-------- BLOQUE DE TEXTO --------

Y la India no ha hecho más que aportar desde que llegué.
Lo que más me ha aportado, como de costumbre, ha sido la
gente. Los de aquí y los que también estaban de paso. Los que han tenido la bondad
de compartir su tiempo conmigo y me han enseñado que la vida es una paleta de
colores, de opciones y posibilidades tan enorme que es ridículo pensar que sólo
hay un camino, sólo una trayectoria marcada, una dirección que tomar.
Si hay algo que me llevo es la alegría de saber que me
esperan nuevas historias que contar, nuevos proyectos que empezar, nuevos retos
que superar, nuevos viajes que emprender, nuevos amigos que hacer. Y si hay
algo que dejo atrás es el miedo al fracaso, el miedo a perder, el miedo a
pensar que es importante encajar en lo que se espera y no en lo que se es.
No me he encontrado a mí mismo; me he recuperado y me alegra
bastante porque empezaba a echarme de menos.
Ayer pasé el día en la playa. Me tumbé en la arena y dejé
que el sol se recreara en mi piel, sabiendo que iba a pasar un tiempo hasta que
me viera en una igual. Me jodía que mi último día en la India, es decir, hoy,
lo fuera a pasar de aeropuerto en aeropuerto hasta irme, pero bueno, así tenía
que ser.
Pensando en esto, en el estrés de los aeropuertos, los
controles, las maletas y demás, me acordé, menos mal, de que aún me quedaba un
cigarrito feliz de los que me había dado David, el israelí. Estaba hasta hecho.
Me vino a la cabeza cuando fui a la playa con mis primos
días antes de empezar el viaje y José María, el chico, de nueve años, me dijo:
-¿Vas
a pasar mañana el día con nosotros?
-Claro
-le contesté.
Me miró con sus ojos azules, sus rizos rubios y con esa cara
de pícaro distraído que tiene y me dijo como el que dice cualquier cosa:
-Va a
ser épico, primo. Épico.

-------- INFORMACIÓN PROPORCIONADA --------

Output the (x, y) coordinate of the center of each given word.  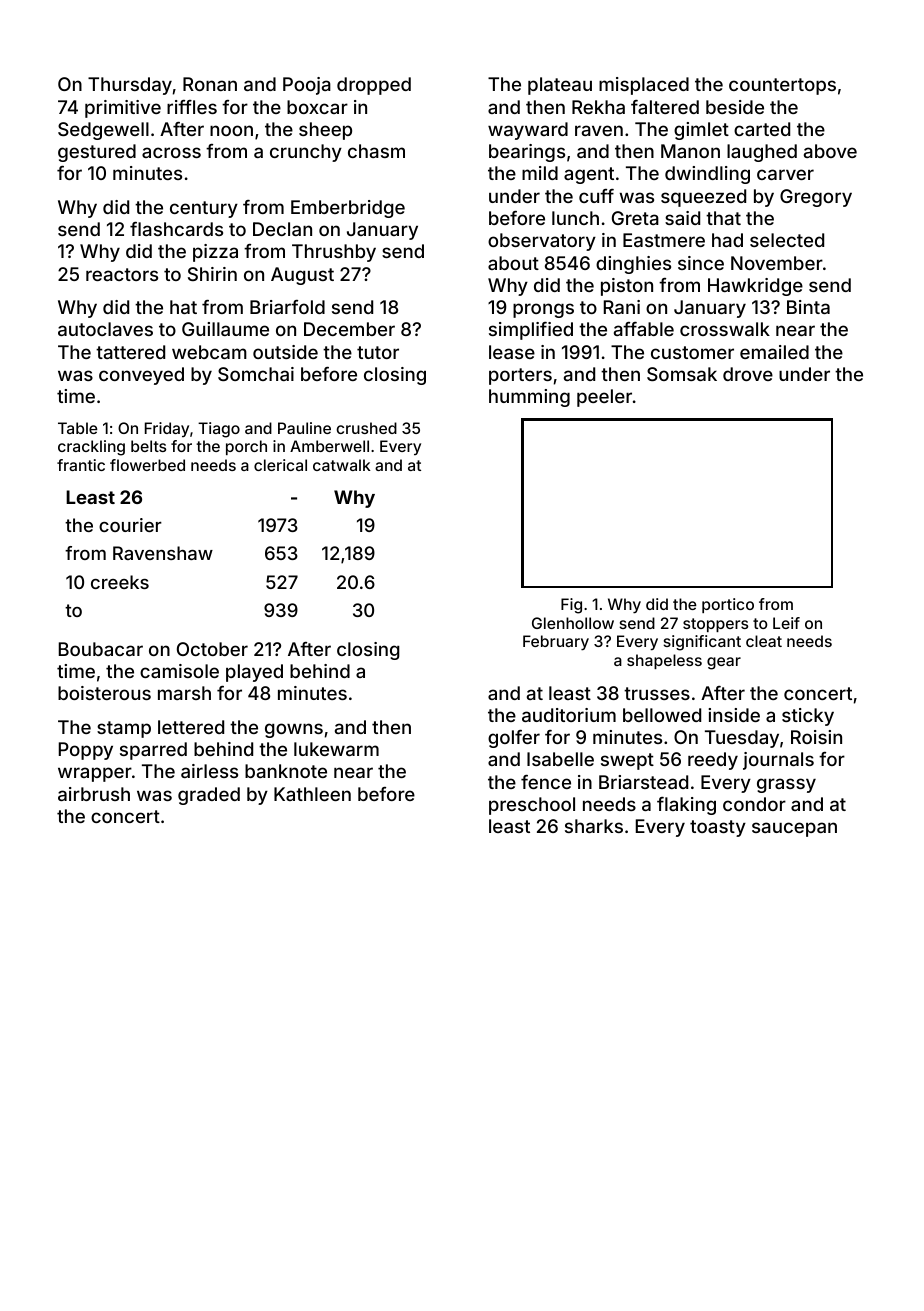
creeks (120, 582)
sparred (153, 751)
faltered (665, 107)
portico (728, 605)
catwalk (342, 465)
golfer (514, 739)
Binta (808, 307)
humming (529, 398)
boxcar (317, 107)
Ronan (210, 84)
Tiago (219, 430)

--------

(EJERCICIOS):
**A.** Imprime todo lo que va desde "Pensando en esto, en" hasta "épico, primo. Épico." en el relato sobre el último día en la India.
**B.** Explica en una a tres oraciones por qué, según el relato sobre el último día en la India, quien narra se alegra de haberse recuperado.

(RESPUESTAS POR TAREA):
**A.**
Pensando en esto, en el estrés de los aeropuertos, los
controles, las maletas y demás, me acordé, menos mal, de que aún me quedaba un
cigarrito feliz de los que me había dado David, el israelí. Estaba hasta hecho.
Me vino a la cabeza cuando fui a la playa con mis primos
días antes de empezar el viaje y José María, el chico, de nueve años, me dijo:
-¿Vas
a pasar mañana el día con nosotros?
-Claro
-le contesté.
Me miró con sus ojos azules, sus rizos rubios y con esa cara
de pícaro distraído que tiene y me dijo como el que dice cualquier cosa:
-Va a
ser épico, primo. Épico.

**B.** Se alegra porque empezaba a echarse de menos. Precisa que no se ha encontrado a sí mismo, sino que se ha recuperado.